Reviewed by Glenn Erickson
In 1987 we had a big hit picture in Three Men and a Baby starring Ted Danson. Barely more
than a sitcom idea stretched to feature length, the predictable clowning-around and male-angst
comedy concerned a trio of bachelors coping with the 'female' task of caring for infants.
The film was actually an official remake of a French hit not yet two years old, from
writer-director Coline Serreau. The Paris original is a good deal more compelling than its American
followup -- it's a subtler take on the same commercial formula, and a lot more deeply affecting.
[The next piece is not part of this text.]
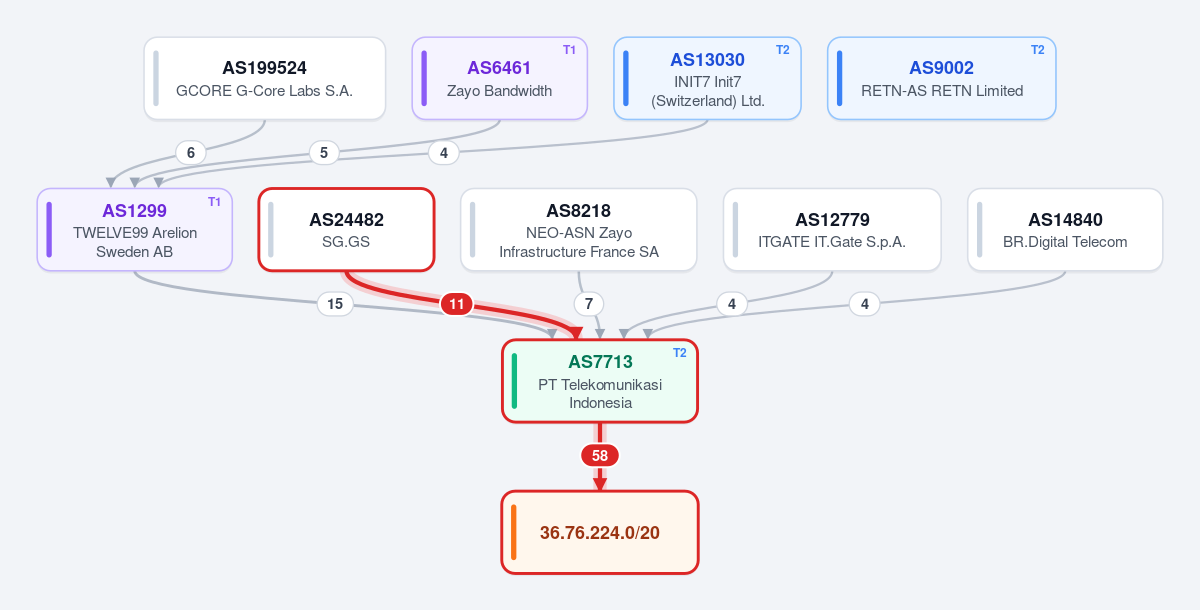Click the red edge label 58
The width and height of the screenshot is (1200, 610).
[x=600, y=455]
Thanks to a mixup, roommates Pierre and Michel (Roland Giraud, Michel Boujenah) are
stuck taking care of a baby left on their doorstep. They have no prior experience and are unable
to contact their third roommate Jacques (André Dussollier) -- to whom the baby was
'addressed' -- all the while fending off drug police interested in another 'package' they received
but didn't expect.
Face it - the appeal of this story idea, American or French, is the "Aaahh" factor: Who is going to
object to a light comedy that gives the viewer plenty of time to enjoy looking at plump, healthy,
happy babies? Three Men and a Cradle only needed a stiff dose of American moralizing to make
the jump across the Atlantic for a quickie remake.
Pierre, Michel and Jacques are three upscale Parisian males able to afford a nice apartment
perfect for their favorite hobby, seducing beautiful women. They host friendly parties that often
end up with some beauty or another staying for the night. It's bachelor heaven on the Seine.
Writer Serreau throws in a pair of coincidental mixups worthy of an episode of I Love Lucy.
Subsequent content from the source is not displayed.